**TASK DESCRIPTION**
Taking the first line of the listing as the start and the line containing "Open the #Rochdale hashtag link" as the end, reproduce everything in between exactly, both ends included.

**DATASET ENTRIES**
§

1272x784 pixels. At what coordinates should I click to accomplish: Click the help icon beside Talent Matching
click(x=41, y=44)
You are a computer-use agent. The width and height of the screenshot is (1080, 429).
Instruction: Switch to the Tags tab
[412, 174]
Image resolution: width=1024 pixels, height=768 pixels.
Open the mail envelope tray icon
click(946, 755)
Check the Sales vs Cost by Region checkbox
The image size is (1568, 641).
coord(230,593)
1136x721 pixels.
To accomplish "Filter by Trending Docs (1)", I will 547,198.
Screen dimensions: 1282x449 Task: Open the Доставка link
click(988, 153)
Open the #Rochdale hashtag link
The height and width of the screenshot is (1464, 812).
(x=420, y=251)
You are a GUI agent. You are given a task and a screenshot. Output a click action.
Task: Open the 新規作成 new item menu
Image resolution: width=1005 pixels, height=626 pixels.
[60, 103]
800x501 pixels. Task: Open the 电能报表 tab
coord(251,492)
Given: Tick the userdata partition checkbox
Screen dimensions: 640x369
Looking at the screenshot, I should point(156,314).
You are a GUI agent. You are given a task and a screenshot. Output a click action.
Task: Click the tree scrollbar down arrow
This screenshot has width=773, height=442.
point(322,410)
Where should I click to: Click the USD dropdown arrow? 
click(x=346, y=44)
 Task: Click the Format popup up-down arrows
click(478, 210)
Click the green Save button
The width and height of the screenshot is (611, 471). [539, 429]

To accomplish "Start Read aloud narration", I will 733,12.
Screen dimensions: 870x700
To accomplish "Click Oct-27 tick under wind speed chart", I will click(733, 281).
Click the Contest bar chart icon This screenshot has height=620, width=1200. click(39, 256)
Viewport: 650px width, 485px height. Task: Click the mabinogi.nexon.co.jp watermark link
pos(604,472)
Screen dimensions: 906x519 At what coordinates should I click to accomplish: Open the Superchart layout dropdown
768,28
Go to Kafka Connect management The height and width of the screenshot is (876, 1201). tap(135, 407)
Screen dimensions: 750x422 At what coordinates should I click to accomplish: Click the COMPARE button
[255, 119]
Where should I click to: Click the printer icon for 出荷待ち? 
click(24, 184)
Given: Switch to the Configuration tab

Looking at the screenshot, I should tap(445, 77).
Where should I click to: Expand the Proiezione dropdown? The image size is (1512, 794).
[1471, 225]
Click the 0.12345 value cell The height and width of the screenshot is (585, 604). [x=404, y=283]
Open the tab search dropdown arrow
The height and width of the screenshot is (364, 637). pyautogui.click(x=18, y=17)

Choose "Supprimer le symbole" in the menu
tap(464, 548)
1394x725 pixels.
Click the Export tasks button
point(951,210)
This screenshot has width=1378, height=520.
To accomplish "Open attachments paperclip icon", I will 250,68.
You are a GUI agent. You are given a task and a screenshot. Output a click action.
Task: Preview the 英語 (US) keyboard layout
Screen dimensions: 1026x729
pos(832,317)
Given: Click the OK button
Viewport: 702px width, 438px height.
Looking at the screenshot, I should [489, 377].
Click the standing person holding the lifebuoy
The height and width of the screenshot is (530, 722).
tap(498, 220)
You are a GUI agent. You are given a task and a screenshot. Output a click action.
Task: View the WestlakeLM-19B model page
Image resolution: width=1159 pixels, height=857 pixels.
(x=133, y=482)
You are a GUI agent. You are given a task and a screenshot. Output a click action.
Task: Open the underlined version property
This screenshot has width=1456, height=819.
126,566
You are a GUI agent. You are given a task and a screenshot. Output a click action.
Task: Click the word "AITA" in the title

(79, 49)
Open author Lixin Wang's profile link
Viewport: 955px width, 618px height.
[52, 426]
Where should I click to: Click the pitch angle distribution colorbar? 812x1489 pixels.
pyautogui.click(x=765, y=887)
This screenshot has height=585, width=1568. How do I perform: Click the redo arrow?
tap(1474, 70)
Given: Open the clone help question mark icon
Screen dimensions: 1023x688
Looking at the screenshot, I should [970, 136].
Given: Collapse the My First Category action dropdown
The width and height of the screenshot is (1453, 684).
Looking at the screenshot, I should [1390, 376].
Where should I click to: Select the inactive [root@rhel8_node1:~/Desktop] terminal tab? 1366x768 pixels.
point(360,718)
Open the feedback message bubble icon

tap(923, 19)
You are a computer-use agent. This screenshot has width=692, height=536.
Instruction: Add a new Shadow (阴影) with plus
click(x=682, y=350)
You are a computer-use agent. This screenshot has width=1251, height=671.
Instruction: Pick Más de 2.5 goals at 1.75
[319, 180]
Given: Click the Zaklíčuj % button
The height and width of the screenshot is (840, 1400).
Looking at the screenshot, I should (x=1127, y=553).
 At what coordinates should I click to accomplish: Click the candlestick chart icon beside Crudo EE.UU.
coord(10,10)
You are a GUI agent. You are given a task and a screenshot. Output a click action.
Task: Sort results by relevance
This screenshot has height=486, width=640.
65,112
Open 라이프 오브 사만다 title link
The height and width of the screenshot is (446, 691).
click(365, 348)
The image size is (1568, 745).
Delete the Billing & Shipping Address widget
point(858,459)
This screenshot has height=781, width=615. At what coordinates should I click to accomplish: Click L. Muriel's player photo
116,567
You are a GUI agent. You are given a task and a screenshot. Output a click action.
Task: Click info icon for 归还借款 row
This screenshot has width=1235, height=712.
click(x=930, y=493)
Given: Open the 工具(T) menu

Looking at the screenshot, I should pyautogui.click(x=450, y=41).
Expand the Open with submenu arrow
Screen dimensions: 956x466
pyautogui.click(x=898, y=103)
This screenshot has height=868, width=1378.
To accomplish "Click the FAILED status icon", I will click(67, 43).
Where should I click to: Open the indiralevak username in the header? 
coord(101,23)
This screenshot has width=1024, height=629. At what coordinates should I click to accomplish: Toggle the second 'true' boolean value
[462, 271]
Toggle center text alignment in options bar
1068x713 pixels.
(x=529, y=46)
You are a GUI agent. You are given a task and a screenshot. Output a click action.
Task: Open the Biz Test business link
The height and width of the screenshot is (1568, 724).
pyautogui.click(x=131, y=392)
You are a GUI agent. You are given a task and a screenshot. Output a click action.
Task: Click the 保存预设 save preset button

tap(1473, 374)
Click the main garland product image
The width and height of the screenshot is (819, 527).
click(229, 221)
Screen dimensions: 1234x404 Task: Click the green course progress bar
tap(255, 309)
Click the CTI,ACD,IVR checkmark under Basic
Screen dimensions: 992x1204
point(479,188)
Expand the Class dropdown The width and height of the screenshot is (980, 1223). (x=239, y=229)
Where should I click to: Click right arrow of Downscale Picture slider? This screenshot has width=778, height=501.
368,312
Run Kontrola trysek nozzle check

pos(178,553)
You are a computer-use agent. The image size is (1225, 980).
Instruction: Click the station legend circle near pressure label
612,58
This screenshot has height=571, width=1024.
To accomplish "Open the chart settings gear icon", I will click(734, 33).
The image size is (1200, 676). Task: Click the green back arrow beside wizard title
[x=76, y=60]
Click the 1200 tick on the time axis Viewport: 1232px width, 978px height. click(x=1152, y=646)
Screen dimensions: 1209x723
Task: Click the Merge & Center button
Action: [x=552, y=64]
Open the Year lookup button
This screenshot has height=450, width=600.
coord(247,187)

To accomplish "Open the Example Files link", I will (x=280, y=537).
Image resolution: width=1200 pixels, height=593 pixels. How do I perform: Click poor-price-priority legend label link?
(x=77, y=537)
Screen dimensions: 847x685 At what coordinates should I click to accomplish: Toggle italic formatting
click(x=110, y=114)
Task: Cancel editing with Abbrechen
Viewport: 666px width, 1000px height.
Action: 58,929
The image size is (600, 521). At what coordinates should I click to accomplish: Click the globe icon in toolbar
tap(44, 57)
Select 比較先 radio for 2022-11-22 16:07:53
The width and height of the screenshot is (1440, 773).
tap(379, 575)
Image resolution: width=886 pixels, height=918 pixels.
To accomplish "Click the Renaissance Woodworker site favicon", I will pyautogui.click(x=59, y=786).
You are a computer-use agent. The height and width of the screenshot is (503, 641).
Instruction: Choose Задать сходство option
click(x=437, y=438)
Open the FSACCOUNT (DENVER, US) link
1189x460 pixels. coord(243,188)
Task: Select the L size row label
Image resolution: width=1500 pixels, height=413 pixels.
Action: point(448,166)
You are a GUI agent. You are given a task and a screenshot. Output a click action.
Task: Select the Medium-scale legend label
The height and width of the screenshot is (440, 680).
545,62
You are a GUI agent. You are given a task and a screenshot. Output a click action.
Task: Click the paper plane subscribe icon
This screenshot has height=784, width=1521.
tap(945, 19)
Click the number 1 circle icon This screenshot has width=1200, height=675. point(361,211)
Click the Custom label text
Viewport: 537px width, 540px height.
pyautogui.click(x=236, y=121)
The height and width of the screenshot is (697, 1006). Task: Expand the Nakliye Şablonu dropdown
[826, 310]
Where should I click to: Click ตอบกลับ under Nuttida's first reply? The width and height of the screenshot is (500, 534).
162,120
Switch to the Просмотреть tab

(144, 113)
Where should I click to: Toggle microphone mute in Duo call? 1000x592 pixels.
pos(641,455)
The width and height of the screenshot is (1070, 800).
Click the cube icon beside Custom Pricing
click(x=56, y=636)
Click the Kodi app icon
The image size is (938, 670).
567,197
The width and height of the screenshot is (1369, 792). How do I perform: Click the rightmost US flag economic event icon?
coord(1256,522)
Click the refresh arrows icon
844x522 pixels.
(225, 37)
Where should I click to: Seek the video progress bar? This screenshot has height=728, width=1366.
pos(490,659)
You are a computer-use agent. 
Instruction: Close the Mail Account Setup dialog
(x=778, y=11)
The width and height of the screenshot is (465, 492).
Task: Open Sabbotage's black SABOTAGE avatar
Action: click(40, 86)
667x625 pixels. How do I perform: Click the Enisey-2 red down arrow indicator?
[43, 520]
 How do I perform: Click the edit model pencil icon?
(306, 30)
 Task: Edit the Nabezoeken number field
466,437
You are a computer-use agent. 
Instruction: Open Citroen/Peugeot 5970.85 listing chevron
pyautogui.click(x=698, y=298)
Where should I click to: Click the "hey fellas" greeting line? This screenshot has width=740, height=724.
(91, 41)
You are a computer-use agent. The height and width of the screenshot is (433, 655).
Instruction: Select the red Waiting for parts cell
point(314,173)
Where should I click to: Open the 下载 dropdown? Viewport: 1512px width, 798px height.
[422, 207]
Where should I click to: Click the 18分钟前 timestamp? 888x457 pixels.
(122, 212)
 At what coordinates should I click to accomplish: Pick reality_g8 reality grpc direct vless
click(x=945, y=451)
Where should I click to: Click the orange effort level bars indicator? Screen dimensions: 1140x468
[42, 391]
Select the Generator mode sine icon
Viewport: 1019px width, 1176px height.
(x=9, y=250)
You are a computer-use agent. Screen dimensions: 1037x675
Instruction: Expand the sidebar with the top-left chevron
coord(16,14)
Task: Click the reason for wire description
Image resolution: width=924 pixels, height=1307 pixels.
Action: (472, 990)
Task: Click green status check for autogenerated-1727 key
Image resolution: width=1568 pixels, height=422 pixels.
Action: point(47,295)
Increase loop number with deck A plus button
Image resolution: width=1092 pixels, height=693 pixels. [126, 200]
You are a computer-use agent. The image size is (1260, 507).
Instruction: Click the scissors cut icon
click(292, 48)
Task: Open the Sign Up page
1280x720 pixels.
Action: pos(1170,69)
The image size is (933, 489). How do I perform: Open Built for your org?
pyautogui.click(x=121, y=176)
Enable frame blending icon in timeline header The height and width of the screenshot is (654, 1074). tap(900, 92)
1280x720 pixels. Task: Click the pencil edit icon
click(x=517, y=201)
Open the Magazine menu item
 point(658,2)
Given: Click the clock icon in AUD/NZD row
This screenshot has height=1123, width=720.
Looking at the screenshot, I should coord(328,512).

§

**SOLUTION TO THIS EXERCISE**
1272x784 pixels. At what coordinates should I click to accomplish: Click the help icon beside Talent Matching
click(x=41, y=44)
You are a computer-use agent. The width and height of the screenshot is (1080, 429).
Instruction: Switch to the Tags tab
[412, 174]
Image resolution: width=1024 pixels, height=768 pixels.
Open the mail envelope tray icon
click(946, 755)
Check the Sales vs Cost by Region checkbox
The image size is (1568, 641).
coord(230,593)
1136x721 pixels.
To accomplish "Filter by Trending Docs (1)", I will 547,198.
Screen dimensions: 1282x449 Task: Open the Доставка link
click(988, 153)
Open the #Rochdale hashtag link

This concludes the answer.